Acclaimed historian Manisha Sinha launches her new book, The Rise and Fall of the Second American Republic: Reconstruction in this hybrid program. A groundbreaking, expansive new account of Reconstruction, Sinha's research fundamentally alters our view of this formative period in American history.

We are told that the present moment bears a strong resemblance to Reconstruction, the era after the Civil War when the victorious North attempted to create an interracial democracy in the unrepentant South. That effort failed—and that failure serves as a warning today about violent backlash to the mere idea of black equality.

Sinha will expand our view beyond the accepted notions of Reconstruction, which is customarily said to have begun in 1865 with the end of the war, and to have come to a close when the “corrupt bargain” of 1877 put Rutherford B. Hayes in the White House in exchange for the fall of the last southern Reconstruction state governments. Sinha’s startlingly original account opens in 1860 with the election of Abraham Lincoln that triggered the secession of the Deep South states and take us all the way to 1920 and the ratification of the Nineteenth Amendment, which granted women the right to vote—and which Sinha calls the “last Reconstruction amendment.”

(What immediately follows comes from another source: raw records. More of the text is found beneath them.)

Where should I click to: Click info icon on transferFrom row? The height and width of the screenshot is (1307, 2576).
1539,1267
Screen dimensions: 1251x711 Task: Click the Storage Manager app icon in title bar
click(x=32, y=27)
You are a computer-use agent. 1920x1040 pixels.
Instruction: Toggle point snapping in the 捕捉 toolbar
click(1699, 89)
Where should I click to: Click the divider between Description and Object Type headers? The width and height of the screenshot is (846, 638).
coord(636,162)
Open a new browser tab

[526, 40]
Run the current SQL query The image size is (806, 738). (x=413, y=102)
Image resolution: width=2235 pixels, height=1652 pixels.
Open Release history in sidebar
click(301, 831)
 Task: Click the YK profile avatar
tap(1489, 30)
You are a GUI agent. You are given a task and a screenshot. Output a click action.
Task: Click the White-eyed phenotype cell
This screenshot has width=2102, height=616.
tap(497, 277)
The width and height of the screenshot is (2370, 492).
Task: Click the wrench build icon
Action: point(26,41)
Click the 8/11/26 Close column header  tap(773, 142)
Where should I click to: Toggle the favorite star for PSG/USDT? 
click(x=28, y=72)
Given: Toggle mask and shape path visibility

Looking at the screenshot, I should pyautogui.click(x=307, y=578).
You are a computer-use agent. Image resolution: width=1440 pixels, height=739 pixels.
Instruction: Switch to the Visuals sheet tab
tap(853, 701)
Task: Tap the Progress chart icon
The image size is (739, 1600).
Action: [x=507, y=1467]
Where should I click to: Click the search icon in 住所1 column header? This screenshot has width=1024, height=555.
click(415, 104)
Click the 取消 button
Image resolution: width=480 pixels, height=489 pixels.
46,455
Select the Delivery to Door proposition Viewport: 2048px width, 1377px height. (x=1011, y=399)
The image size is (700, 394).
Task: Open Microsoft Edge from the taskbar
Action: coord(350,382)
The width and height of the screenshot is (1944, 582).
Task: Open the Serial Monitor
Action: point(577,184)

A sweeping narrative that remakes our understanding of perhaps the most consequential period in American history, The Rise and Fall of the Second American Republic shows how the great contest of that age is also the great contest of our age—and serves as a necessary reminder of how young and fragile our democracy truly is.



Manisha Sinha is the Draper Chair in American History at the University of Connecticut. A historian of the long nineteenth century, her research interests lie specifically in the transnational histories of slavery, abolition, and feminism and the history and legacy of the Civil War and Reconstruction. She received her Ph.D. from Columbia University, where her dissertation was nominated for the Bancroft Prize. Sinha taught at the University of Massachusetts for over twenty years, where she was awarded the Chancellor’s Medal, the highest honor bestowed on faculty. She is the author of The Counterrevolution of Slavery: Politics and Ideology in Antebellum South Carolina (University of North Carolina Press, 2000), which was named one of the ten best books on slavery in Politico in 2015 and featured in the New York Times 1619 Project. Her multiple award winning second monograph The Slave’s Cause: A History of Abolition was long listed for the National Book Award for Non Fiction. It was named Editor’s Choice in The New York Times Book Review, book of the week by Times Higher Education to coincide with its UK publication, and one of three great History books of 2016 in Bloomberg News. She was elected to AAS membership in October 2006 and was the Mellon Distinguished Scholar in Residence in 2020.


John Stauffer is the Kates Professor of English and African and African American Studies at Harvard University. He is the author or editor of 20 books and over 100 articles, including The Black Hearts of Men, co-winner of the Frederick Douglass Book Prize; GIANTS: The Parallel Lives of Frederick Douglass and Abraham Lincoln, a national bestseller; The Battle Hymn of the Republic; The Problem of Evil; and Picturing Frederick Douglass. His essays and reviews have appeared in Time, Wall Street Journal, New York Times, Washington Post, and in exhibition catalogs, journals, and books.